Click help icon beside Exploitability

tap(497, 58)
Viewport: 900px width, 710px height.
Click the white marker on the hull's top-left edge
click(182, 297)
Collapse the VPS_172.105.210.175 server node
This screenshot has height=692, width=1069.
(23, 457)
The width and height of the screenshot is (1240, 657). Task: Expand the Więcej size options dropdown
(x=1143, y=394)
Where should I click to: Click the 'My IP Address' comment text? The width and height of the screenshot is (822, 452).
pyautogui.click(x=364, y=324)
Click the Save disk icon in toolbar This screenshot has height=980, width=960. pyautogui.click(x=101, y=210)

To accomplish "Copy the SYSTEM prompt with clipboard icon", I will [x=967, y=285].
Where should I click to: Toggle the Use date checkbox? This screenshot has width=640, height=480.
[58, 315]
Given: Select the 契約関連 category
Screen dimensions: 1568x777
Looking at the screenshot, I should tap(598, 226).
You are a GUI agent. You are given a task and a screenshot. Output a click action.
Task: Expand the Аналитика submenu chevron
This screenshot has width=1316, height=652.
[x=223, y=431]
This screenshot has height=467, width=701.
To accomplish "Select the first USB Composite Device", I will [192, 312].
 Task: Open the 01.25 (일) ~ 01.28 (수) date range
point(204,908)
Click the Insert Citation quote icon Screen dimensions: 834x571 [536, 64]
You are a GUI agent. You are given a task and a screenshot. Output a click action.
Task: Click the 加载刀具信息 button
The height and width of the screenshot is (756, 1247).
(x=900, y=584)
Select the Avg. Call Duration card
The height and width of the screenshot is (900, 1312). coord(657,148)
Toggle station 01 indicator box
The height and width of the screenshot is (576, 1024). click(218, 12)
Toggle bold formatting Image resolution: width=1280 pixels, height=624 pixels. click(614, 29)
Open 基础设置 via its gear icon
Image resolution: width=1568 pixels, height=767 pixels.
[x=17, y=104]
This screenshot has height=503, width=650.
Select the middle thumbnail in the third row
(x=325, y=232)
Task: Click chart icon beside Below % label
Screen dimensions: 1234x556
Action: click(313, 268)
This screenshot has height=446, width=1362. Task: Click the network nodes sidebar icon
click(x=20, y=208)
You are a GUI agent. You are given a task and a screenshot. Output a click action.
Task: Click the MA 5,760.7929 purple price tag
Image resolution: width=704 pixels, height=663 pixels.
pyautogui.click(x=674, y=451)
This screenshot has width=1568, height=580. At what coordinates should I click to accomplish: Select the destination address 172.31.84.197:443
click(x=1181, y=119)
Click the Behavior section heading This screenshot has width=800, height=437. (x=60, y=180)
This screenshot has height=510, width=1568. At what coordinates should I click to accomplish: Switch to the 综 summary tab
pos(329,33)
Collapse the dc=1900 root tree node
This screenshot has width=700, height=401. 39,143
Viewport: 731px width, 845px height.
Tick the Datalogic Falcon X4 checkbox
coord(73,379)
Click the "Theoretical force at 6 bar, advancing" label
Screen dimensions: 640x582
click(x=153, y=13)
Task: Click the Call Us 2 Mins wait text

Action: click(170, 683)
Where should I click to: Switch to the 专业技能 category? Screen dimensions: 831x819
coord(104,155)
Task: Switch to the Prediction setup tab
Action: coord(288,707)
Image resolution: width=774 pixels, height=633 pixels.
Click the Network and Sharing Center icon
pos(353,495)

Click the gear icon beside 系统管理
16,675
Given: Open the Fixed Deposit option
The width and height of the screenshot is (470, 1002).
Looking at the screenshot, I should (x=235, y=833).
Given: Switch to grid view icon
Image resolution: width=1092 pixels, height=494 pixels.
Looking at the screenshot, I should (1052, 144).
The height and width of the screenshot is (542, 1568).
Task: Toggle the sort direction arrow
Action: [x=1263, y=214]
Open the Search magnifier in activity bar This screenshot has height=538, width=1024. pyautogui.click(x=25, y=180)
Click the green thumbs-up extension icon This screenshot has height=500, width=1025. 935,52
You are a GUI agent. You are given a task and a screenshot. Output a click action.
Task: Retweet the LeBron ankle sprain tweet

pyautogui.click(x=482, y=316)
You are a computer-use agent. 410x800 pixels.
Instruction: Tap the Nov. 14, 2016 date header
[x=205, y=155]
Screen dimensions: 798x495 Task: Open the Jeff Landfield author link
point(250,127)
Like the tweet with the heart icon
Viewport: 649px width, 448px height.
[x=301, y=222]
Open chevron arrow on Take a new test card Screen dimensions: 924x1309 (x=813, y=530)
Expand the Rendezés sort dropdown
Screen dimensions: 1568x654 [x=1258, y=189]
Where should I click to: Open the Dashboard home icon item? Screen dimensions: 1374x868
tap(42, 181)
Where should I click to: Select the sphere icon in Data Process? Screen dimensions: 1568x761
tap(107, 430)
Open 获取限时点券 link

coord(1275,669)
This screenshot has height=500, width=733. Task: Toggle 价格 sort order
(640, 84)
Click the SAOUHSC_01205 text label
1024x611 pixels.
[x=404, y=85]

*Work required*:
Look through the entries above. Copy out every line holding the word "chevron".

*Output*:
Task: Expand the Аналитика submenu chevron
Open chevron arrow on Take a new test card Screen dimensions: 924x1309 (x=813, y=530)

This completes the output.